Study hours of primary and secondary-level students have declined by 80 percent since educational institutions were closed amid Covid-19 pandemic, according to a study by the Institute of Governance and Development (BIGD).
"There has been a significant reduction in students' total study time — from 10 hours to merely 2 hours a day. This is alarming," the BIGD said in its report published at a webinar on Thursday.
Research Interns at the BIGD surveyed over 5,000 students from urban slums and rural regions across the country.
Dr Niaz Asadullah, professor of economics at the University of Malaya, who presented the key findings of the study, said with schools closed all across the country, one would intuitively think that the time students used to spend in classrooms would now be devoted to self-studying.
But findings from the study show that there has been a significant decline in the number of hours students spend in self-study since their schools were closed, she added.
"Different remedial measures for virtual learning to make up for the lost school hours have not been much effective either," she added.
The study shows that only 16 percent of students watch educational programmes like "Ghore Boshe Shikhi" and "Amar Ghorey Amar School" on television. Moreover, a large percentage of the small numbers of students who watch these educational TV programmes do not find those helpful.
The percentage of students watching educational programmes on the internet is even lower — just 1 percent.
Alongside making this alarming revelation about the decline in students' study hours, the BIGD report shows that there has been a sharp rise in child labour during this pandemic time.
Findings suggest that after schools were shut down, the percentage of children who spend more than two hours a day working for the family's economic needs has increased from 4 percent to 16 percent.
Besides, the percentage of children who work 2 hours or more a day doing household chores has also increased from 1 percent to 13 percent.
Though these findings are primarily from rural areas, students in urban slums also present a similar picture.
Dr Imran Matin, executive director of BIGD, Brac University, said, "Our country's core strength has always been community-based innovative approaches and therefore we must utilise this strength to overcome the challenges posed by the pandemic - be it in designing social protection programmes or in generating digital innovations in education.
"We must consider handholding approaches or community-based hybrid approaches enabled through NGO-based initiatives and government policies to drive digital innovations in the education sector, and tackle first-generation learner constraints that are present in rural households of Bangladesh."
He also underscored the importance of education to keep the nation's young minds sharp and the necessity of evidence-based policies to address this crisis and minimise the negative impact that months of school closure due to Covid-19 can have on education, learning, and future earning potential.
Dr Niaz Asadullah said, "The learning landscape in terms of time spent in studying by children in Bangladesh, has collapsed from 10 hours to 2 hours.
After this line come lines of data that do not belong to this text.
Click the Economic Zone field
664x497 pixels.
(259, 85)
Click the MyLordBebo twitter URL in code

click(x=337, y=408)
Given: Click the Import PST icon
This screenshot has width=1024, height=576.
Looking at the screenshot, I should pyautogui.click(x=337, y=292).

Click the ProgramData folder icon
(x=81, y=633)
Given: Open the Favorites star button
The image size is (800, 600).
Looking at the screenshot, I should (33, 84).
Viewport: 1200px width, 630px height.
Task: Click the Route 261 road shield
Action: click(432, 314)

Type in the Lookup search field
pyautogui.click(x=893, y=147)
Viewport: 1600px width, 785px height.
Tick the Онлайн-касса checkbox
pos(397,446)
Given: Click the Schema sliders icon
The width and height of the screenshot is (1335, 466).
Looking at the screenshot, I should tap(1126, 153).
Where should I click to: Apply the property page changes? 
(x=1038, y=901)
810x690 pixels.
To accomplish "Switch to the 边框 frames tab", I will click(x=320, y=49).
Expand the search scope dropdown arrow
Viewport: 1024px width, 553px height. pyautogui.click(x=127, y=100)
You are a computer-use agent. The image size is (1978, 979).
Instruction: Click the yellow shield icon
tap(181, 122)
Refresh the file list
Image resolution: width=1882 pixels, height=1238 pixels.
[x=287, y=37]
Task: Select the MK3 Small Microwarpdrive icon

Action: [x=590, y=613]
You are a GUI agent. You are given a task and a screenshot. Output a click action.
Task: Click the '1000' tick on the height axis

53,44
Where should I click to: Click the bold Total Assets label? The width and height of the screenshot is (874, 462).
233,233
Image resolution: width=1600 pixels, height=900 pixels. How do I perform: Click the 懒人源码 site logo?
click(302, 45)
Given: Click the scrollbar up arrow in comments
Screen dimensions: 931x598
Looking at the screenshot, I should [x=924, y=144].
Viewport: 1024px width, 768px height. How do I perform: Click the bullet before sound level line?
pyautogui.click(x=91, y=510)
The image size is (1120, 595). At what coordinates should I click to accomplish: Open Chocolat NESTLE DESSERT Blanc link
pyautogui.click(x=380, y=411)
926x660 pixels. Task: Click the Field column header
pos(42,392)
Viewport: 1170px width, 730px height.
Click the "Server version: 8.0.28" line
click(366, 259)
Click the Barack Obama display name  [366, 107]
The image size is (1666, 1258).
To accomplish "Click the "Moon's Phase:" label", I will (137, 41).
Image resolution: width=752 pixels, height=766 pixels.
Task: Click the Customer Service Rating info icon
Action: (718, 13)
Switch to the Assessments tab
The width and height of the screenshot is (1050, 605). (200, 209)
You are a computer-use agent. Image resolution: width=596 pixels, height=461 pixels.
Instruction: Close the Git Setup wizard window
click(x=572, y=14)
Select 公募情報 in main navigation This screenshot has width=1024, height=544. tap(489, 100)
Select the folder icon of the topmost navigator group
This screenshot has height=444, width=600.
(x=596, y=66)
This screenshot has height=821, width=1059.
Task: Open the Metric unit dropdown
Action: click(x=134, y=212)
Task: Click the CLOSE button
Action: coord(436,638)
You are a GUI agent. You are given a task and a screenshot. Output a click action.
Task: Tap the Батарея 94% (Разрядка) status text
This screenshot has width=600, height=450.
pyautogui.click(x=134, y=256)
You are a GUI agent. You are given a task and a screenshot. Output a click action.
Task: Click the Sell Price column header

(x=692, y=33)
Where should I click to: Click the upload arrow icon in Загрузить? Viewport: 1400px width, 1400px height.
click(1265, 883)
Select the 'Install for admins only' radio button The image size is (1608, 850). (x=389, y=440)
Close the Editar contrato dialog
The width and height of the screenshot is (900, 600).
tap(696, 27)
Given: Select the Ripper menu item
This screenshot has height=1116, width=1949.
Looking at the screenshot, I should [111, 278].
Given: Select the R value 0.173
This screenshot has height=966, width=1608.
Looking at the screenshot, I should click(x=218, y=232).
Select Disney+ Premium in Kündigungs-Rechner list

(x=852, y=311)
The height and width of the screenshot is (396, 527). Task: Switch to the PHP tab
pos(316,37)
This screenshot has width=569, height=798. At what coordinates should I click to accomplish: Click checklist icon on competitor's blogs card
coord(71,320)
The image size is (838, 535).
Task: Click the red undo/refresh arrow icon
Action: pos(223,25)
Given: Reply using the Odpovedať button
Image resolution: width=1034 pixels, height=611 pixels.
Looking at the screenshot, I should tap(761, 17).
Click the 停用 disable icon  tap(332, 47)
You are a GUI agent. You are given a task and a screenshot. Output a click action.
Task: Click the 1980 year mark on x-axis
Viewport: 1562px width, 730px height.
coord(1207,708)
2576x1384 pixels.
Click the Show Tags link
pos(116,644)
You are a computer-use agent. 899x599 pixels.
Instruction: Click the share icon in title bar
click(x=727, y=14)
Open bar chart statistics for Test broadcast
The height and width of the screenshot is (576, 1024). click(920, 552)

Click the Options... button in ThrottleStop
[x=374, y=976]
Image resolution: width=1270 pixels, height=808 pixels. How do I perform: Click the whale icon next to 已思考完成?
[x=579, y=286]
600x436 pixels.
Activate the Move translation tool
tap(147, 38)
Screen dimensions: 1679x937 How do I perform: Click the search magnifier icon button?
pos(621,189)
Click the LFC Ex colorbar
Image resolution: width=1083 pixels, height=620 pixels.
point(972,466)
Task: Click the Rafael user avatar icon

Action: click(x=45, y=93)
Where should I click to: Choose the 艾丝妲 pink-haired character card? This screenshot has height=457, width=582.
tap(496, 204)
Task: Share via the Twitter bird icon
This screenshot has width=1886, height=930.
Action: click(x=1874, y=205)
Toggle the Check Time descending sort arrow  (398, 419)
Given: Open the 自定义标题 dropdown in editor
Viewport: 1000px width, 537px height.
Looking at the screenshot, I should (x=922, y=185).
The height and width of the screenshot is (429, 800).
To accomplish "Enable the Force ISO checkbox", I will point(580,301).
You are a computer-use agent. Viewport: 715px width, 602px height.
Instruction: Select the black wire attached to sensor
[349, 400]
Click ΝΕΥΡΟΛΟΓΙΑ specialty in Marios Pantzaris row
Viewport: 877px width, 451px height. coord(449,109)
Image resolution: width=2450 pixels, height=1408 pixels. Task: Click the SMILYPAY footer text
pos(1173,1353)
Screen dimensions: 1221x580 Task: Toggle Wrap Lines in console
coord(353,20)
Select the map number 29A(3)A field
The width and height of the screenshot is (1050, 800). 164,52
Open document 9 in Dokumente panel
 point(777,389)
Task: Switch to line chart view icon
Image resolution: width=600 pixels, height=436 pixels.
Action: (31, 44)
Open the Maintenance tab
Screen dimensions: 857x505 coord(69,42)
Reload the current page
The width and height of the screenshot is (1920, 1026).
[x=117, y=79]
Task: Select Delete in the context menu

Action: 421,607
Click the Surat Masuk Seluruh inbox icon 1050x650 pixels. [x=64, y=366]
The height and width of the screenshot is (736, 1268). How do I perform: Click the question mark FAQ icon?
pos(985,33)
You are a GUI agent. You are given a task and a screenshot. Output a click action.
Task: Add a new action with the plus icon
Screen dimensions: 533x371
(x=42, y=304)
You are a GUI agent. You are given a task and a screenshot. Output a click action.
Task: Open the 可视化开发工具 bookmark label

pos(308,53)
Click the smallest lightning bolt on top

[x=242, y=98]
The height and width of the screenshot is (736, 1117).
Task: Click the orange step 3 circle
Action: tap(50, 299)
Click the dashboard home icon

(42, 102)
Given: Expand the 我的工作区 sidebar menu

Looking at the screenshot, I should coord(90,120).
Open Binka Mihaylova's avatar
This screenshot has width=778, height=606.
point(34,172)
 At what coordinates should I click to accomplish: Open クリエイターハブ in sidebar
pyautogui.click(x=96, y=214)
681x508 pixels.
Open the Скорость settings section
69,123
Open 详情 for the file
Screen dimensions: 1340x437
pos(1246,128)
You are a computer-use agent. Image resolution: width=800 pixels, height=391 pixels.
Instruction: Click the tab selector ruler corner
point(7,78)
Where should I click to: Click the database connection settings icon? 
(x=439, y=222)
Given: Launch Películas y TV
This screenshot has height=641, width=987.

Rural children are now spending double the time behind household chores.
"However, the rise in time dedicated to non-learning activities is not enough to compensate for the collapse in time dedicated to learning activities. In fact, 6 hours or 50 percent of waking hours after school closure was found 'unaccounted for' by our research. In our next phase of the research, we will further delve deep into this issue."
The education system in Bangladesh has always struggled to ensure quality education for 40 million children enrolled in schools, he said, adding the ongoing Covid-19 pandemic has exacerbated this learning crisis as all educational institutions across the country have been closed for over two months with no immediate plans for reopening.
Rasheda K Chowdhury, executive director of Campaign for Popular Education (CAMPE); Prof Dr Syed Md Golam Faruk, Director General of the Directorate of Secondary and Higher Education; Dr Shafiqul Islam, director of BRAC's Education Programme; and Dr Mohammad Mahboob Morshed, assistant professor of the Brac Institute of Educational Development (BIED) also spoke at the webinar as panelists.
The webinar was moderated by BIGD Executive Director Dr Imran Matin.